▸ TASK:
Extract each line of the following material and reproduce it word for word, without any alteration.

▸ Source data:
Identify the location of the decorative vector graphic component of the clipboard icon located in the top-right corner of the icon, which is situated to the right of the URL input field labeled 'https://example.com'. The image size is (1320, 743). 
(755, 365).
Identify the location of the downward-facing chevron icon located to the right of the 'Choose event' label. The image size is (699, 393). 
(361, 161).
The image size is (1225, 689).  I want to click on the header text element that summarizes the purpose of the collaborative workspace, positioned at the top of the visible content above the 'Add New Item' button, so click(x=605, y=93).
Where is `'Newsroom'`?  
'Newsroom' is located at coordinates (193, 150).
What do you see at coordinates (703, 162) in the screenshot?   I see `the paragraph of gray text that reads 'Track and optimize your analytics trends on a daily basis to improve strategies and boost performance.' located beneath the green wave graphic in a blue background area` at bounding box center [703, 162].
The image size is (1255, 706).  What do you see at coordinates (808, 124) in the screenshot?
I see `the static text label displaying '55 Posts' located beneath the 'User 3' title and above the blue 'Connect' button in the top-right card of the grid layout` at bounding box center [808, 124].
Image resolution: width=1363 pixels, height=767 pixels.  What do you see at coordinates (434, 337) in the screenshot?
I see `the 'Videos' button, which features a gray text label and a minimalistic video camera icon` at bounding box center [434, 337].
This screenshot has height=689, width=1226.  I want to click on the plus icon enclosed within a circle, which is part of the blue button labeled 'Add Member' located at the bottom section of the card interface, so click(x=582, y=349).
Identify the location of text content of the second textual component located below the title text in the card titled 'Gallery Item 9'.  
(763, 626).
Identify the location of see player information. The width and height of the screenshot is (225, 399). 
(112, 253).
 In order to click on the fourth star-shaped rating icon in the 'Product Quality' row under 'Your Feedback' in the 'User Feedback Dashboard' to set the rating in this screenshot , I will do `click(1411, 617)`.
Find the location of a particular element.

▸ SOLUTION TO THIS TASK:
Identify the location of the decorative vector graphic component of the clipboard icon located in the top-right corner of the icon, which is situated to the right of the URL input field labeled 'https://example.com'. The image size is (1320, 743). 
(755, 365).
Identify the location of the downward-facing chevron icon located to the right of the 'Choose event' label. The image size is (699, 393). 
(361, 161).
The image size is (1225, 689).  I want to click on the header text element that summarizes the purpose of the collaborative workspace, positioned at the top of the visible content above the 'Add New Item' button, so click(x=605, y=93).
Where is `'Newsroom'`?  
'Newsroom' is located at coordinates (193, 150).
What do you see at coordinates (703, 162) in the screenshot?   I see `the paragraph of gray text that reads 'Track and optimize your analytics trends on a daily basis to improve strategies and boost performance.' located beneath the green wave graphic in a blue background area` at bounding box center [703, 162].
The image size is (1255, 706).  What do you see at coordinates (808, 124) in the screenshot?
I see `the static text label displaying '55 Posts' located beneath the 'User 3' title and above the blue 'Connect' button in the top-right card of the grid layout` at bounding box center [808, 124].
Image resolution: width=1363 pixels, height=767 pixels.  What do you see at coordinates (434, 337) in the screenshot?
I see `the 'Videos' button, which features a gray text label and a minimalistic video camera icon` at bounding box center [434, 337].
This screenshot has height=689, width=1226.  I want to click on the plus icon enclosed within a circle, which is part of the blue button labeled 'Add Member' located at the bottom section of the card interface, so click(x=582, y=349).
Identify the location of text content of the second textual component located below the title text in the card titled 'Gallery Item 9'.  
(763, 626).
Identify the location of see player information. The width and height of the screenshot is (225, 399). 
(112, 253).
 In order to click on the fourth star-shaped rating icon in the 'Product Quality' row under 'Your Feedback' in the 'User Feedback Dashboard' to set the rating in this screenshot , I will do `click(1411, 617)`.
Find the location of a particular element.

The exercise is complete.